Calculates the BLAKE3 hash for the given byte inputs.

The function signature and compute unit costs are identical to sol_sha256.

#include <sol/blake3.h>
typedef struct {
  const uint8_t *addr;
  uint64_t len;
} SolBytes;
void sol_blake3(/* r1 */ const SolBytes *bytes,
                /* r2 */ int bytes_len,
                /* r3 */ uint8_t *result);

sol_curve_validate_point

Validates an elliptic curve point. Returns 0 if the point is valid, otherwise 1.

Supported elliptic curves (specified in r1):

  • 0x00: CURVE25519_EDWARDS
  • 0x01: CURVE25519_RISTRETTO
uint64_t sol_curve_validate_point(
        /* r1 */ int curve_id,
        /* r2 */ const void *point);

sol_curve_group_op

Provides elliptic curve group operations. Returns 0 on success, otherwise 1.

See sol_curve_validate_point for supported curves.

Supported group operations (specified in r2):

  • 0x00: Addition
  • 0x01: Subtraction
  • 0x02: Multiplication

r3 and r4 point to the left and right input curve points. If the operation was successful, the resulting point gets written to the pointer in r5.

uint64_t sol_curve_group_op(
        /* r1 */ int curve_id,
        /* r2 */ int group_op,
        /* r3 */ const void *left_point,
        /* r4 */ const void *right_point,
        /* r5 */ void *result_point);

sol_get_clock_sysvar

Writes the clock sysvar to the pointer in r1.

typedef struct {
  uint64_t slot;
  int64_t epoch_start_timestamp;
  uint64_t epoch;
  uint64_t leader_schedule_epoch;
  int64_t unix_timestamp;
} SysvarClock;
void sol_get_clock_sysvar(/* r1 */ SysvarClock *);

sol_get_epoch_schedule_sysvar

Writes the epoch schedule sysvar to the pointer in r1.

typedef struct {
  uint64_t slots_per_epoch;
  uint64_t leader_schedule_slot_offset;
  bool warmup; /* one byte */
  uint64_t first_normal_epoch;
  uint64_t first_normal_slot;
} SysvarEpochSchedule;
void sol_get_epoch_schedule_sysvar(/* r1 */ SysvarEpochSchedule *);

sol_get_fees_sysvar

Writes the fees sysvar to the pointer in r1.

typedef struct {
  uint64_t lamports_per_signature;
} SysvarFees;
void sol_get_fees_sysvar(/* r1 */ SysvarFees *);

sol_get_rent_sysvar

Writes the rent sysvar to the pointer in r1.

typedef struct {
  uint64_t lamports_per_byte_year;
  double exemption_threshold;
  uint8_t burn_percent;
} SysvarRent;
void sol_get_rent_sysvar(/* r1 */ SysvarRent *);

sol_memcpy_

See memcpy(3).

Throws the SyscallError::CopyOverlapping runtime error if dest and src overlap.

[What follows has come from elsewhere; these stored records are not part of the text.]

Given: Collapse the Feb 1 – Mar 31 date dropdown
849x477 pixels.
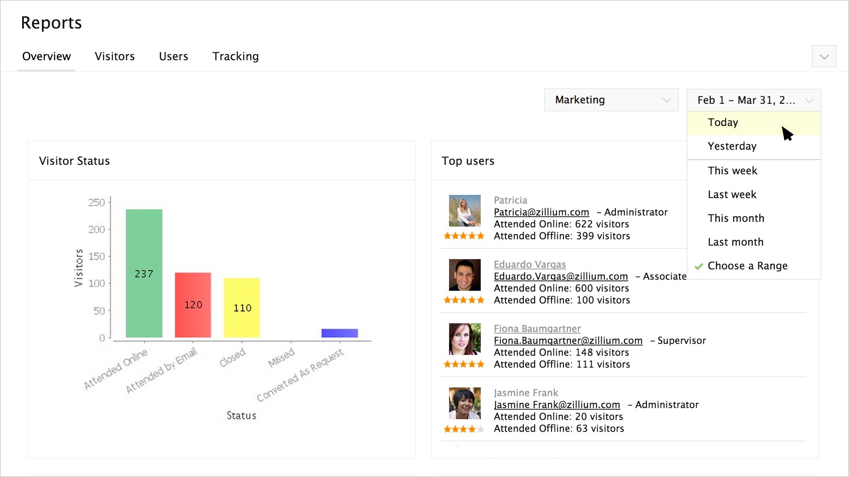Looking at the screenshot, I should [x=754, y=100].
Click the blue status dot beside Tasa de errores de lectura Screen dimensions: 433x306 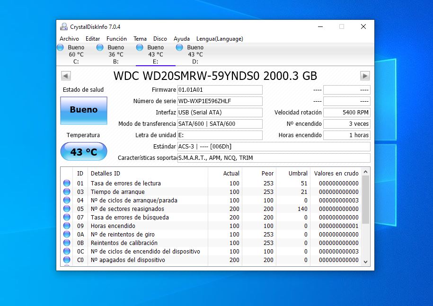click(65, 183)
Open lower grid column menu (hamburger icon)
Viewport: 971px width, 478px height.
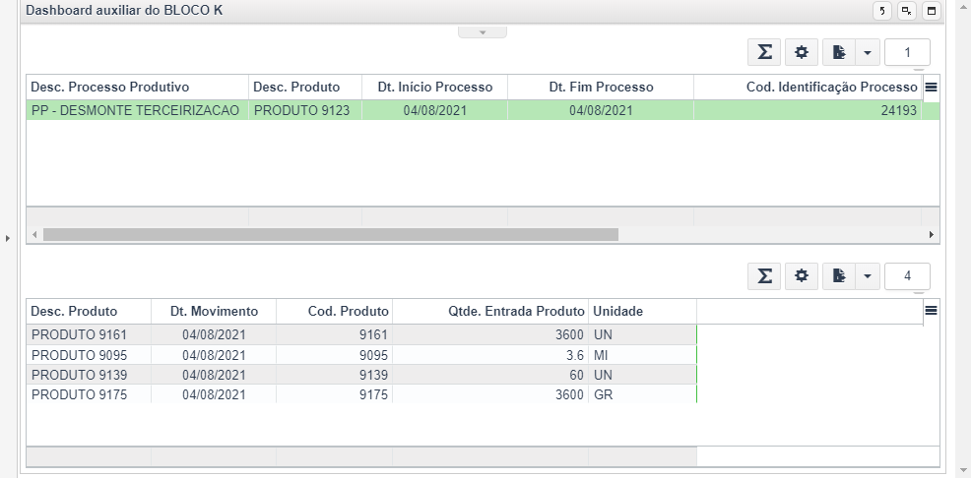pos(930,311)
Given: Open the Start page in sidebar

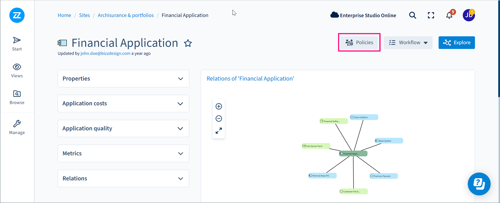Looking at the screenshot, I should point(17,44).
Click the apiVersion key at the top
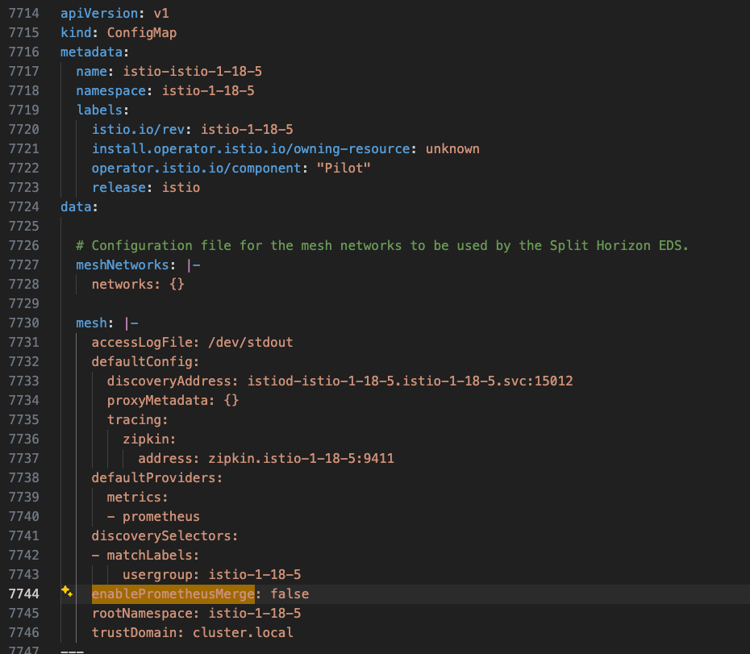The image size is (750, 654). pos(98,13)
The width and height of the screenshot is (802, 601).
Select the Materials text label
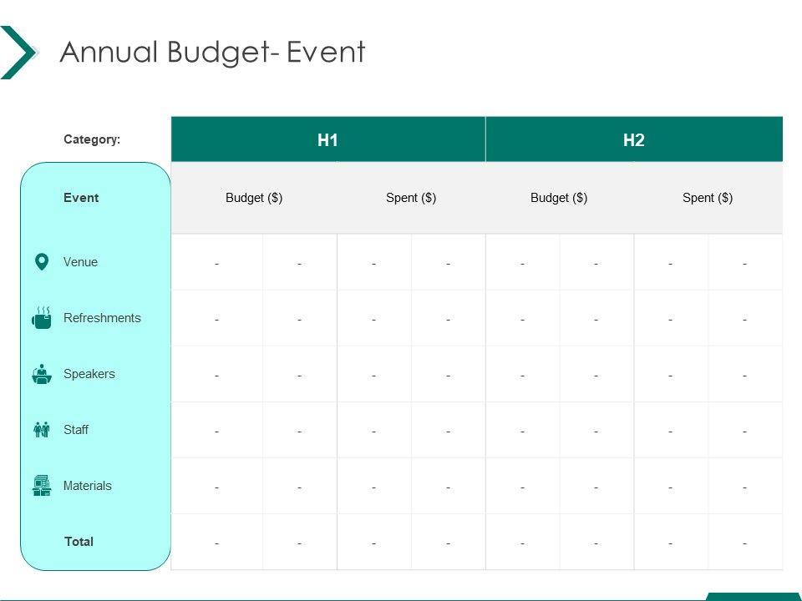pos(87,486)
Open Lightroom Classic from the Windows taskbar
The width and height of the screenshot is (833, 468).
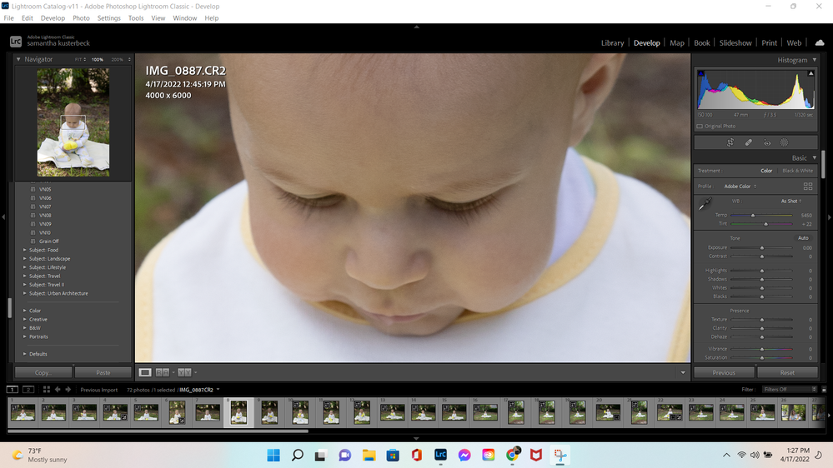tap(441, 455)
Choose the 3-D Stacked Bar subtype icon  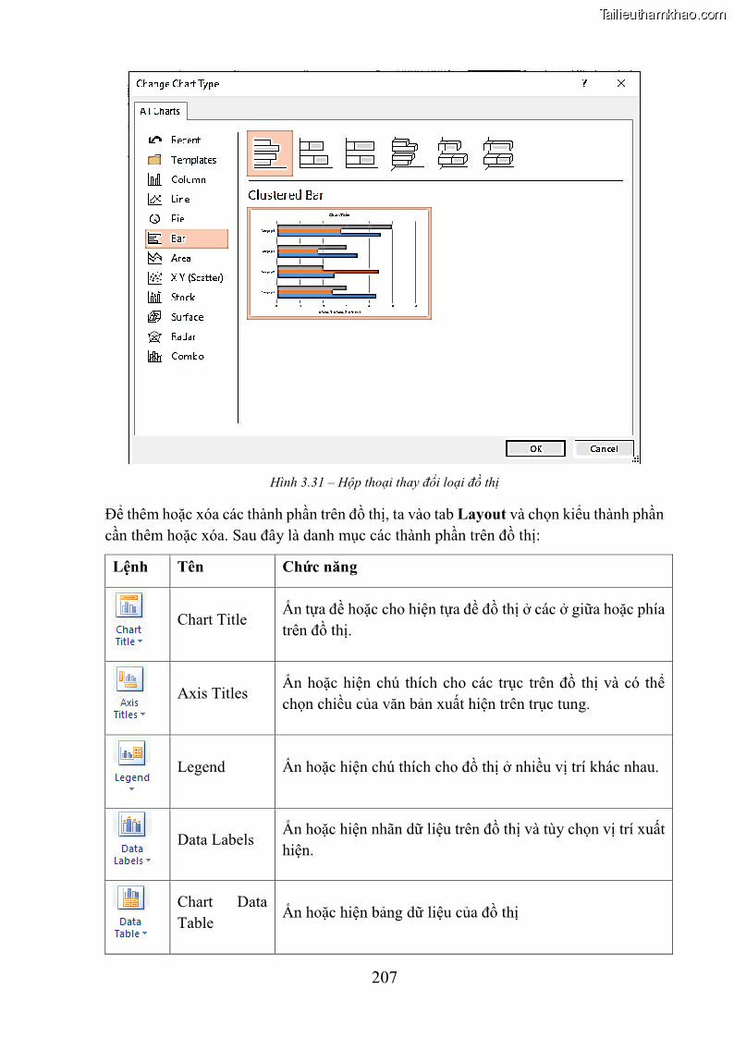pos(452,153)
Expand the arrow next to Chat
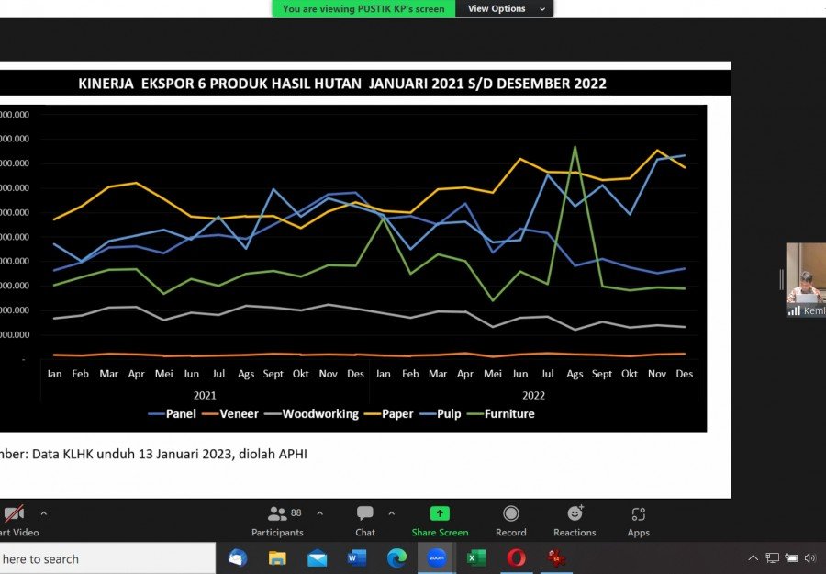The height and width of the screenshot is (574, 826). click(x=391, y=513)
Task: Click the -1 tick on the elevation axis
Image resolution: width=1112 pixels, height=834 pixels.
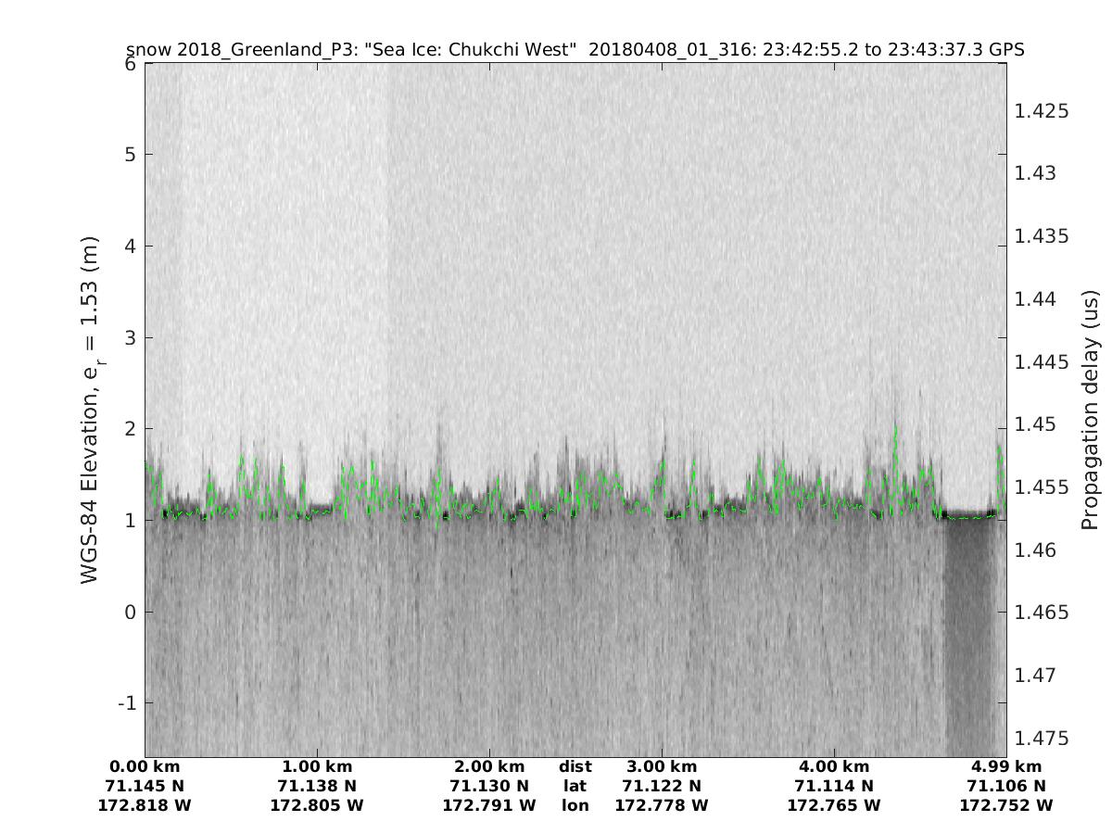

void sol_memcpy_(/* r1 */ void *restrict dest,
                 /* r2 */ const void *restrict src,
                 /* r3 */ size_t n);

sol_memmove_

See memmove(3).

void sol_memmove_(/* r1 */ void *dest,
                  /* r2 */ const void *src,
                  /* r3 */ size_t n);

sol_memcmp_

See memcmp(3).

int sol_memcmp_(/* r1 */ const void *s1,
                /* r2 */ const void *s2,
                /* r3 */ size_t n);

sol_memset_

See memset(3).

void *sol_memset_(/* r1 */ void *s,
                  /* r2 */ int c,
                  /* r3 */ size_t n);

sol_invoke_signed_c

Executes a cross-program invocation (CPI) given a Sealevel instruction, account infos and a list of seed list to derive signers. Each seed list determines one PDA to set as a signer.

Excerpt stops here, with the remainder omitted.